| Activity list |
[1] Using the drug dosing passage below, answer each question:
(a) At what rate is the adult valproate sodium starting dose given?
(b) What is the pediatric levetiracetam dose?
(c) What rate should adult phenytoin not exceed?
[2] List every source cited in the drug dosing passage below.

1) VALPROATE SODIUM: ADULT DOSE: An initial dose of 20 to 40 mg/kg IV, at a rate of 3 to 6 mg/kg/minute; may give an additional dose of 20 mg/kg 10 minutes after loading infusion. PEDIATRIC DOSE: 1.5 to 3 mg/kg/minute (Brophy et al, 2012).
2) LEVETIRACETAM: ADULT DOSE: 1000 to 3000 mg IV, at a rate of 2 to 5 mg/kg/min IV. PEDIATRIC DOSE: 20 to 60 mg/kg IV (Brophy et al, 2012; Loddenkemper & Goodkin, 2011).
3) LACOSAMIDE: ADULT DOSE: 200 to 400 mg IV; 200 mg IV over 15 minutes (Brophy et al, 2012). PEDIATRIC DOSE: In one study, median starting doses of 1.3 mg/kg/day and maintenance doses of 4.7 mg/kg/day were used in children 8 years and older (Loddenkemper & Goodkin, 2011).
4) TOPIRAMATE: ADULT DOSE: 200 to 400 mg nasogastric/orally OR 300 to 1600 mg/day orally divided in 2 to 4 times daily (Brophy et al, 2012).

7) PHENYTOIN/FOSPHENYTOIN

a) Benzodiazepines and/or barbiturates are preferred to phenytoin or fosphenytoin in the treatment of drug or withdrawal induced seizures (Wallace, 2005).
b) PHENYTOIN

1) PHENYTOIN INTRAVENOUS PUSH VERSUS INTRAVENOUS INFUSION

a) Administer phenytoin undiluted, by very slow intravenous push or dilute 50 mg/mL solution in 50 to 100 mL of 0.9% saline.
b) ADULT DOSE: A loading dose of 20 mg/kg IV; may administer an additional 5 to 10 mg/kg dose 10 minutes after loading dose. Rate of administration should not exceed 50 mg/minute (Brophy et al, 2012).
c) PEDIATRIC DOSE: A loading dose of 20 mg/kg, at a rate not exceeding 1 to 3 mg/kg/min or 50 mg/min, whichever is slower (Loddenkemper & Goodkin, 2011; Prod Info Dilantin(R) intravenous injection, intramuscular injection, 2013).

| Saved data entries |
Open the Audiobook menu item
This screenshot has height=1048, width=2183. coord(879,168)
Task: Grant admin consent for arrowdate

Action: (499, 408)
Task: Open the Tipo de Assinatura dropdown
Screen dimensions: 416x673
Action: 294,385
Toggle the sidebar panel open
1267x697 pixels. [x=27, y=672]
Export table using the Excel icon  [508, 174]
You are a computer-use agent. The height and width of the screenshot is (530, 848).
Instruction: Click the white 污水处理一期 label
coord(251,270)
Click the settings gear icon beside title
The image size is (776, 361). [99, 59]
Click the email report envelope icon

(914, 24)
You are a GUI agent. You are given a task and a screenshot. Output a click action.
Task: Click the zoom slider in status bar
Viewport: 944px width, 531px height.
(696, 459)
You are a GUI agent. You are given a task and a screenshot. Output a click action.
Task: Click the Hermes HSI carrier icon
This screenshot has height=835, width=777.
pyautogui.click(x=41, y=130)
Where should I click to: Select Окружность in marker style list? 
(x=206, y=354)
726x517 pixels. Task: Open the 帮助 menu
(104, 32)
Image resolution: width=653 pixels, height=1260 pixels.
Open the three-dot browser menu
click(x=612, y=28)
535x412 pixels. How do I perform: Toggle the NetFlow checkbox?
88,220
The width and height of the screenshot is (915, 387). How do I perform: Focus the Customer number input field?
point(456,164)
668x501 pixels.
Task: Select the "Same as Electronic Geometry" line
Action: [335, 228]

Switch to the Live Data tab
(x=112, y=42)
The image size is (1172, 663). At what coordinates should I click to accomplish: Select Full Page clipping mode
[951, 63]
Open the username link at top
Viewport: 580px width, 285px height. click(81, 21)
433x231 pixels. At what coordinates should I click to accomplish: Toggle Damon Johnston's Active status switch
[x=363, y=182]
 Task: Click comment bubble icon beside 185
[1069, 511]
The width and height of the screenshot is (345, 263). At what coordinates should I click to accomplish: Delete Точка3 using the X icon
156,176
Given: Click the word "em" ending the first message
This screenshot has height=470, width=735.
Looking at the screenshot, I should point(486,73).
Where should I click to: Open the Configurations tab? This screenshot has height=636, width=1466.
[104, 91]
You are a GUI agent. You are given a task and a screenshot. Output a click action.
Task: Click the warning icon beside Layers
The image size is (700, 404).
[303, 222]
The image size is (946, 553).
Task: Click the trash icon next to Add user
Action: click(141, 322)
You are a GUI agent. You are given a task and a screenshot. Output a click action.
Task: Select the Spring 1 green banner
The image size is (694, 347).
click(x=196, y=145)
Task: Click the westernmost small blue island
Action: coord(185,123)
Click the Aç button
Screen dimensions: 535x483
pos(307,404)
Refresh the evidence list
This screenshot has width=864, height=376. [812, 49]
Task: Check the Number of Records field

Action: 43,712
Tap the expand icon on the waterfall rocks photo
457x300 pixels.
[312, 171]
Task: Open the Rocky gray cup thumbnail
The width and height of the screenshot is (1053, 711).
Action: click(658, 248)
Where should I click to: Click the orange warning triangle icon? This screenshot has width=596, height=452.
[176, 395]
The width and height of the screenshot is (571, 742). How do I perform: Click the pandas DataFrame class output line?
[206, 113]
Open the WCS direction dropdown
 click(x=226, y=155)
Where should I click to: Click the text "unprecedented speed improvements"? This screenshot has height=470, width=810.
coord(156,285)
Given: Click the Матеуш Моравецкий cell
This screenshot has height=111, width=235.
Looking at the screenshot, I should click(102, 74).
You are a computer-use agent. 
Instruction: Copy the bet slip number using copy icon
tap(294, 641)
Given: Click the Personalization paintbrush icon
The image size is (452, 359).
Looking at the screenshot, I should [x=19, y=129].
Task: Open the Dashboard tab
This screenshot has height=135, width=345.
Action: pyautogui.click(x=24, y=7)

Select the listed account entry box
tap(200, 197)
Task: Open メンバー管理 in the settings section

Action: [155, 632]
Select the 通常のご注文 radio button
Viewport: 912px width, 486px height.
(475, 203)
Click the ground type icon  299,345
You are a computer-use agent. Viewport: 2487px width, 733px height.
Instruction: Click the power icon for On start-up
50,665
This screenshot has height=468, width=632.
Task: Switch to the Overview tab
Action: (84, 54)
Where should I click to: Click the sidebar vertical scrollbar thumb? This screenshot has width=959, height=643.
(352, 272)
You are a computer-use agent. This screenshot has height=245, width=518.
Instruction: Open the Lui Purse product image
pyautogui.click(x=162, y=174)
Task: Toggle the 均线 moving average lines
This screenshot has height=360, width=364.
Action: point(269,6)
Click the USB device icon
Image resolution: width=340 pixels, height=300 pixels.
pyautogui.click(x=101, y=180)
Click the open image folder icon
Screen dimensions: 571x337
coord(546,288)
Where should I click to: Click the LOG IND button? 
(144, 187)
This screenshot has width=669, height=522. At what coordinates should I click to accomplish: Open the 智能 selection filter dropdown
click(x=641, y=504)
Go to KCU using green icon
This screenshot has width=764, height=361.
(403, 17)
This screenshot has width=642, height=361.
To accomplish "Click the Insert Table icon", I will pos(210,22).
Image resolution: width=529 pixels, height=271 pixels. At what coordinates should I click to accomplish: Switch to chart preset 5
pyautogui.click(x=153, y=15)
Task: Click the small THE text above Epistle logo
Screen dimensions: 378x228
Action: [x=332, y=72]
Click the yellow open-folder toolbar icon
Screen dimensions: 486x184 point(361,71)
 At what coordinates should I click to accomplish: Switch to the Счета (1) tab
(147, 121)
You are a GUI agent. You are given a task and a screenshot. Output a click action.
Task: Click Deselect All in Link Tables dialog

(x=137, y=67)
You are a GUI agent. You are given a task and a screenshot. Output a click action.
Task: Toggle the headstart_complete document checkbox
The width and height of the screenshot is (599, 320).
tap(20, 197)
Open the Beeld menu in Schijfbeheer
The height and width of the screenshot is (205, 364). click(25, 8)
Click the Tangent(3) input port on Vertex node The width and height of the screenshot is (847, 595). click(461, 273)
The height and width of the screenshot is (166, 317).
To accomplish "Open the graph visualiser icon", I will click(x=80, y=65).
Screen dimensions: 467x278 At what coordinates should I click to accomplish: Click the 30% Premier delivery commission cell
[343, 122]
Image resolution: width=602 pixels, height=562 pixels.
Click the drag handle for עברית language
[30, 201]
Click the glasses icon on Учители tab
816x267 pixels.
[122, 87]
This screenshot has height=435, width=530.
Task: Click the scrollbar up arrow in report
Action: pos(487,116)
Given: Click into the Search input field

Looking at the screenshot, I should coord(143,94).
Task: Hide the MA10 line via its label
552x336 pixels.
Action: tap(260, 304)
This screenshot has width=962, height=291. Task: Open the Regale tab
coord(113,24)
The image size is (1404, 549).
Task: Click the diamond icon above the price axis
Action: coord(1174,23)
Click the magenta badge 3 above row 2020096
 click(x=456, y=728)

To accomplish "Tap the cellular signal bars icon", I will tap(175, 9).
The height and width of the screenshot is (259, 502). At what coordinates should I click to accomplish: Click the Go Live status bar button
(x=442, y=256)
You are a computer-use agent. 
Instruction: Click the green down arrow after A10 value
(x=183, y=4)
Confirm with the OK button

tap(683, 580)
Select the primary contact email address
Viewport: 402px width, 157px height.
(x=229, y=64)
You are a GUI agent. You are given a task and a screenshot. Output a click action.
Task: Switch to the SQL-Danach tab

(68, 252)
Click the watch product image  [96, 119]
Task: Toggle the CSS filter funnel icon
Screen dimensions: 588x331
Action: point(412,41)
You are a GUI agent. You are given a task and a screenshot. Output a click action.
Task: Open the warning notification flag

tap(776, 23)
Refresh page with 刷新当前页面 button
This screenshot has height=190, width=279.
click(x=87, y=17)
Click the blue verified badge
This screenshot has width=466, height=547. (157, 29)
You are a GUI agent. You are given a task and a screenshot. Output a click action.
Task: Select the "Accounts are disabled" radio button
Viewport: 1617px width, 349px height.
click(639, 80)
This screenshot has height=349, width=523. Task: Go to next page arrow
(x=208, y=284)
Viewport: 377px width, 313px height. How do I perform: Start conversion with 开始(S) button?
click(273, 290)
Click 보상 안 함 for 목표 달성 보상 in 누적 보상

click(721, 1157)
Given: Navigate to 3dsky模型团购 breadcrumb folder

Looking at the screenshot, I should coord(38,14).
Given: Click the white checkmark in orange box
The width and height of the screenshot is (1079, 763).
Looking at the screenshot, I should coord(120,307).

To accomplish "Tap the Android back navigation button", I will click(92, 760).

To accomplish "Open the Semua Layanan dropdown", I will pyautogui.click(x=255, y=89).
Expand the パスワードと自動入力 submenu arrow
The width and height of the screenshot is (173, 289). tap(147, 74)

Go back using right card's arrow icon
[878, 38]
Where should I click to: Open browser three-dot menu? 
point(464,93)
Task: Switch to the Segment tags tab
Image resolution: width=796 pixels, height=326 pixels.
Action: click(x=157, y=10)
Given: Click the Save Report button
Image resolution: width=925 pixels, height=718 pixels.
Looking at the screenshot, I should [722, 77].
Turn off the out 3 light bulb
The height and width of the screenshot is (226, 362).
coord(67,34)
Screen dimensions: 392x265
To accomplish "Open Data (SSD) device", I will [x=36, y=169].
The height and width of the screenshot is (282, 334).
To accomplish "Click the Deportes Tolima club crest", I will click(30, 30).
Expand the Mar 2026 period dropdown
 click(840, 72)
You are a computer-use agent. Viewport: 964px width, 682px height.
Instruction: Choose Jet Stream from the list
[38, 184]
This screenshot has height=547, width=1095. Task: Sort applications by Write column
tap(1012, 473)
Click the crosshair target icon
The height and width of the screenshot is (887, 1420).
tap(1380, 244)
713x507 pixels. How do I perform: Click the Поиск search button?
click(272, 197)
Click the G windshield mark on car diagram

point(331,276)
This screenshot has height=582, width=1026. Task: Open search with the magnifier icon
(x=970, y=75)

| Results in order |
[1]
(a) 3 to 6 mg/kg/minute
(b) 20 to 60 mg/kg IV
(c) 50 mg/minute

[2]
Brophy et al, 2012
Loddenkemper & Goodkin, 2011
Wallace, 2005
Prod Info Dilantin(R) intravenous injection, intramuscular injection, 2013